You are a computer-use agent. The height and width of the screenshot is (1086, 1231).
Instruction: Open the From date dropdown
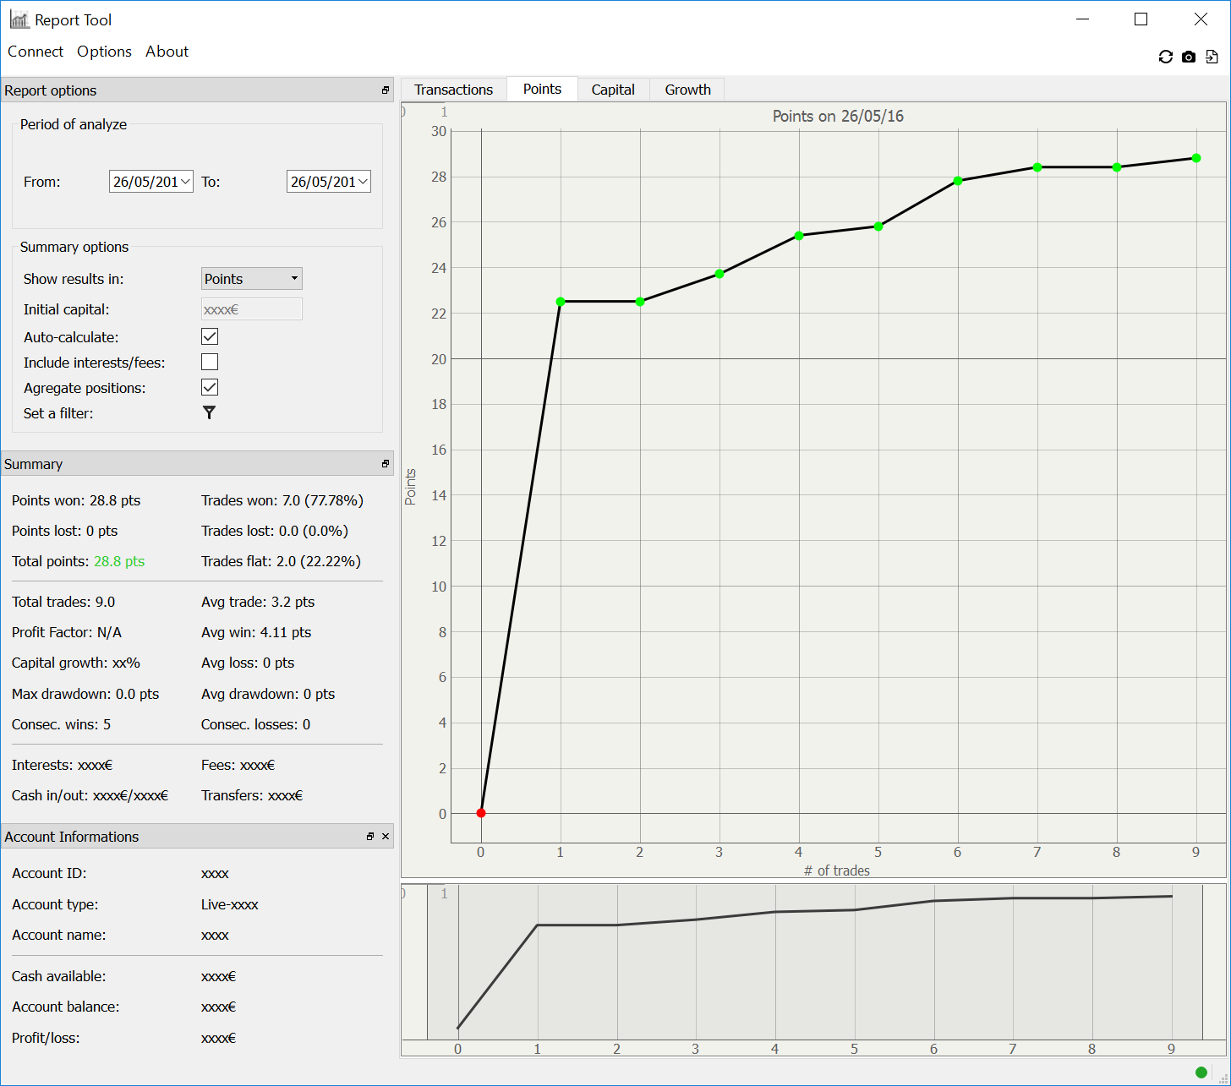click(185, 181)
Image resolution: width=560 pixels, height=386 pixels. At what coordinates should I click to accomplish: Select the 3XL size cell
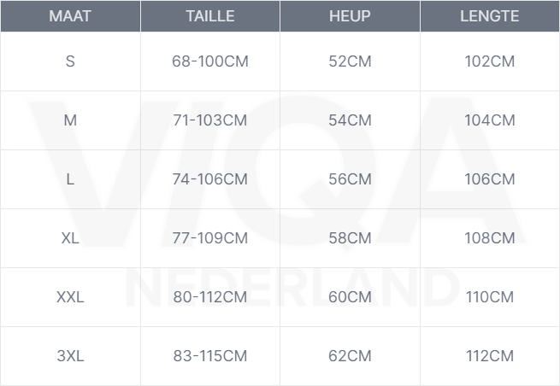(70, 356)
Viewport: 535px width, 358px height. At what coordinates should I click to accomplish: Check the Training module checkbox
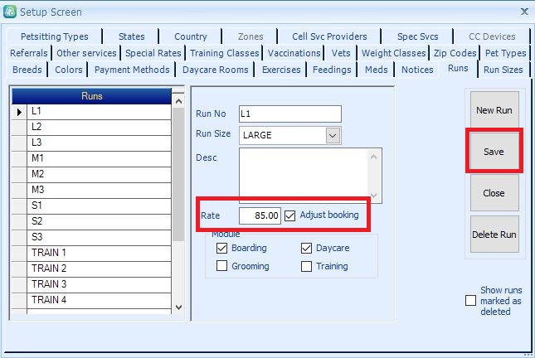pyautogui.click(x=307, y=267)
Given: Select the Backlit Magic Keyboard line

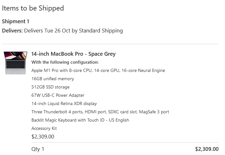Looking at the screenshot, I should 80,120.
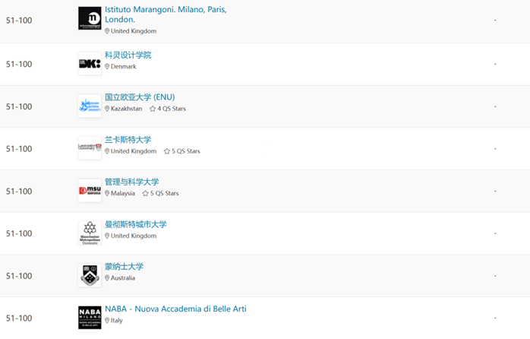Visit the 曼彻斯特城市大学 page

click(x=135, y=224)
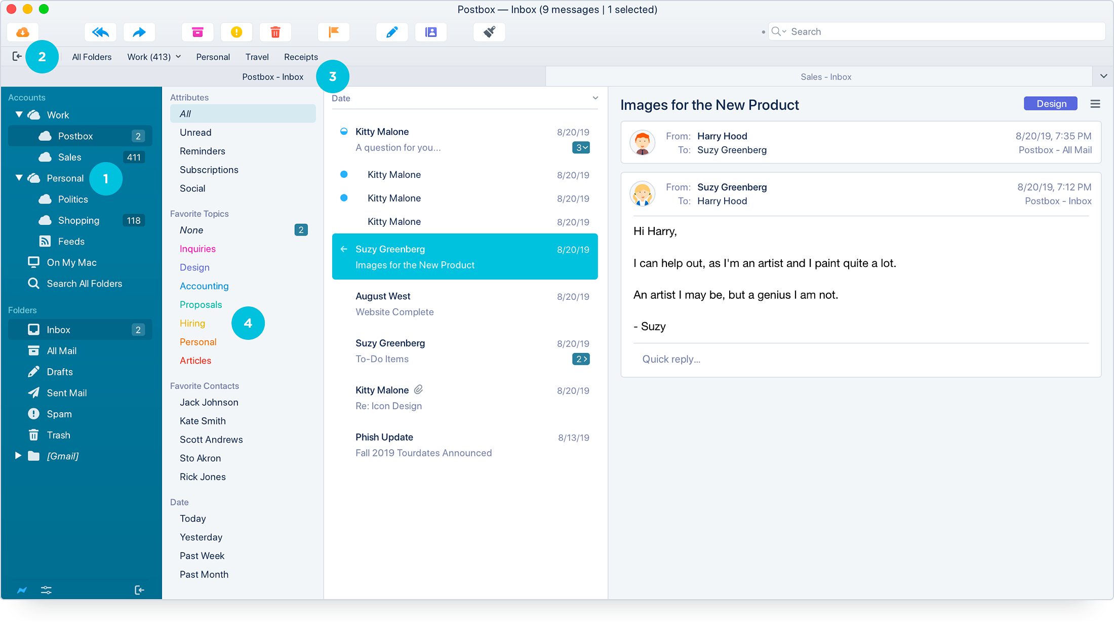Open the Date filter dropdown
This screenshot has height=628, width=1114.
[x=595, y=98]
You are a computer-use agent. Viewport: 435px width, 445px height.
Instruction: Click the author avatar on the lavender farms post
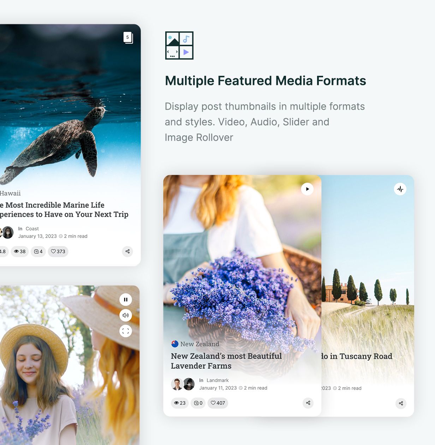click(177, 384)
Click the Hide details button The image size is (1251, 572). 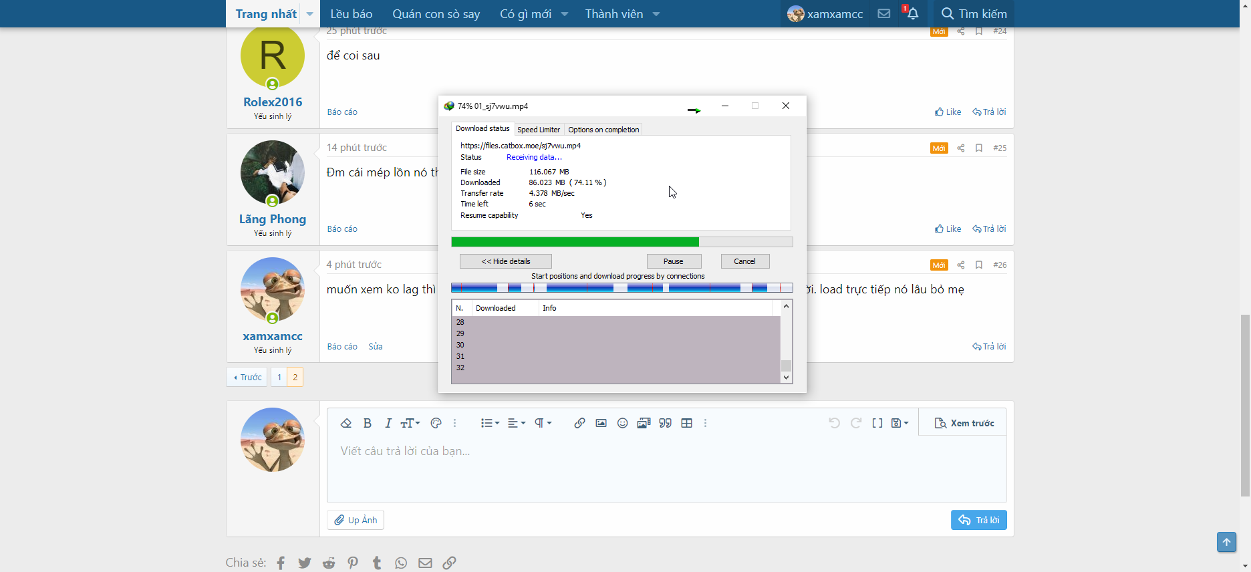pos(505,261)
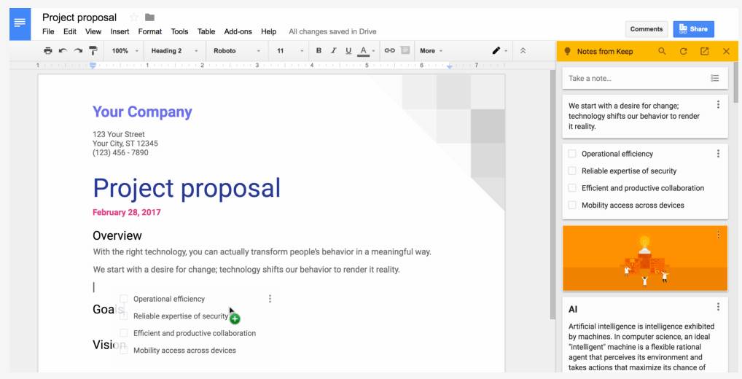Refresh the Notes from Keep panel
742x379 pixels.
click(683, 51)
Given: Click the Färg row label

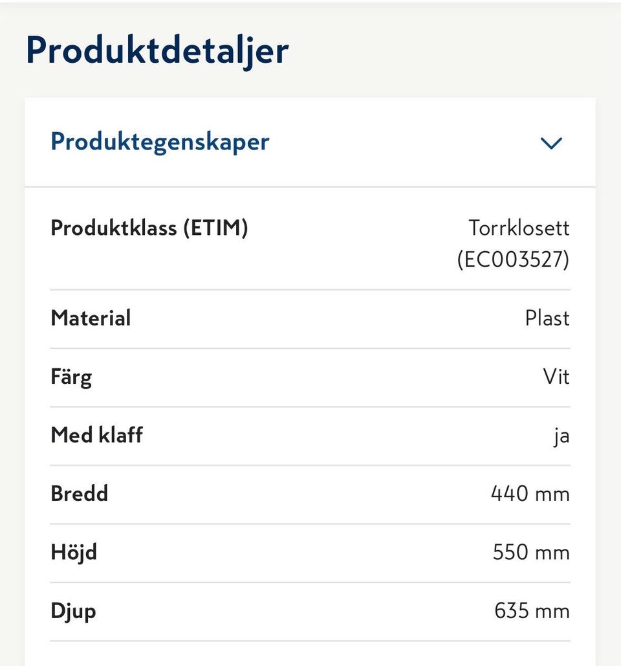Looking at the screenshot, I should 71,377.
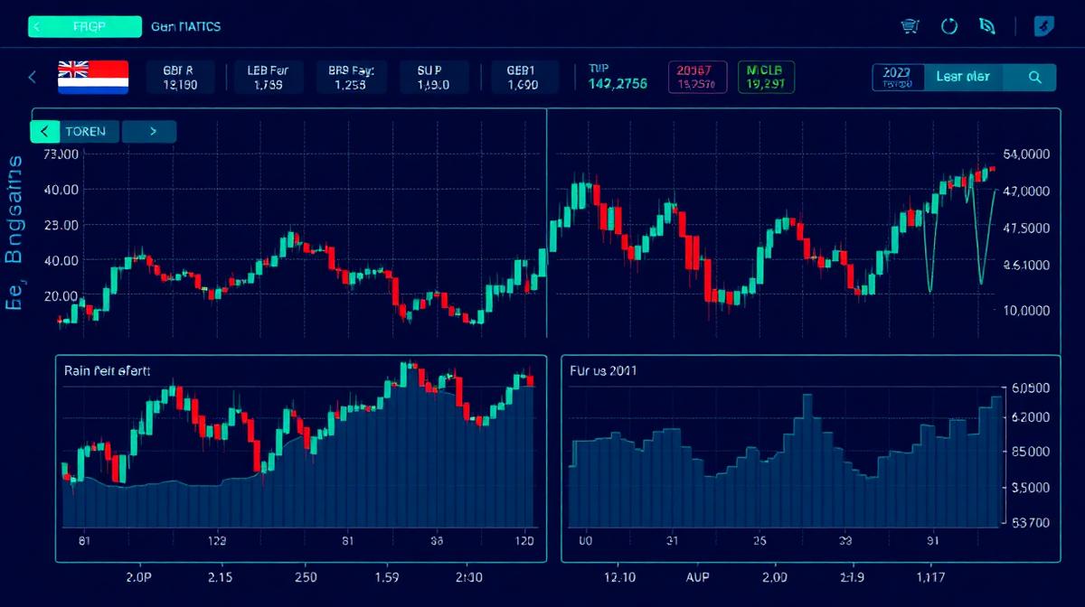The image size is (1085, 607).
Task: Select the British flag currency icon
Action: 94,78
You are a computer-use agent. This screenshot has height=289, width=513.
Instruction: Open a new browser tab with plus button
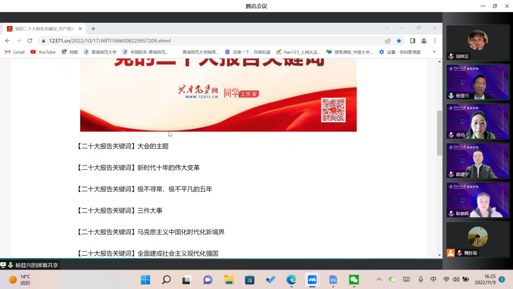pos(93,29)
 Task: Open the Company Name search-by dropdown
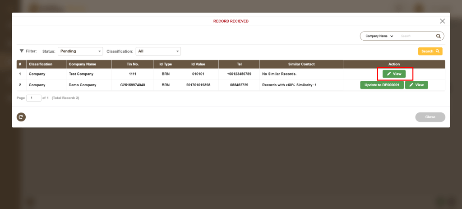click(379, 36)
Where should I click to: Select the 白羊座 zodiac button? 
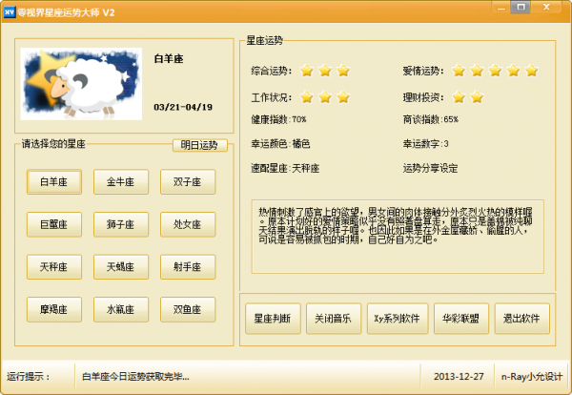54,181
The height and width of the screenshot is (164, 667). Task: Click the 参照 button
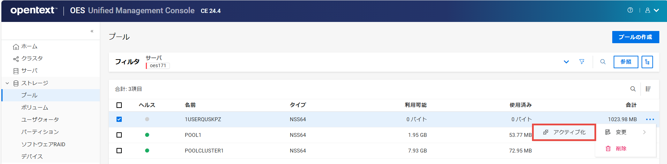point(626,62)
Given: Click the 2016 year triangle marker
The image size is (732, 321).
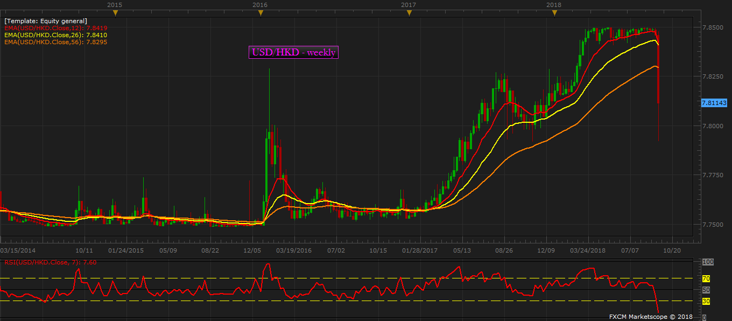Looking at the screenshot, I should [260, 13].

-.-.-

Return exactly the lines from the line with "Task: Open the" through the last line of the data above, both included; pictures do not go in the answer.

 Task: Open the Company Name search-by dropdown
click(379, 36)
Where should I click to: Select the 白羊座 zodiac button? 
54,181
The height and width of the screenshot is (164, 667). Task: Click the 参照 button
point(626,62)
Given: Click the 2016 year triangle marker
The image size is (732, 321).
Looking at the screenshot, I should [260, 13].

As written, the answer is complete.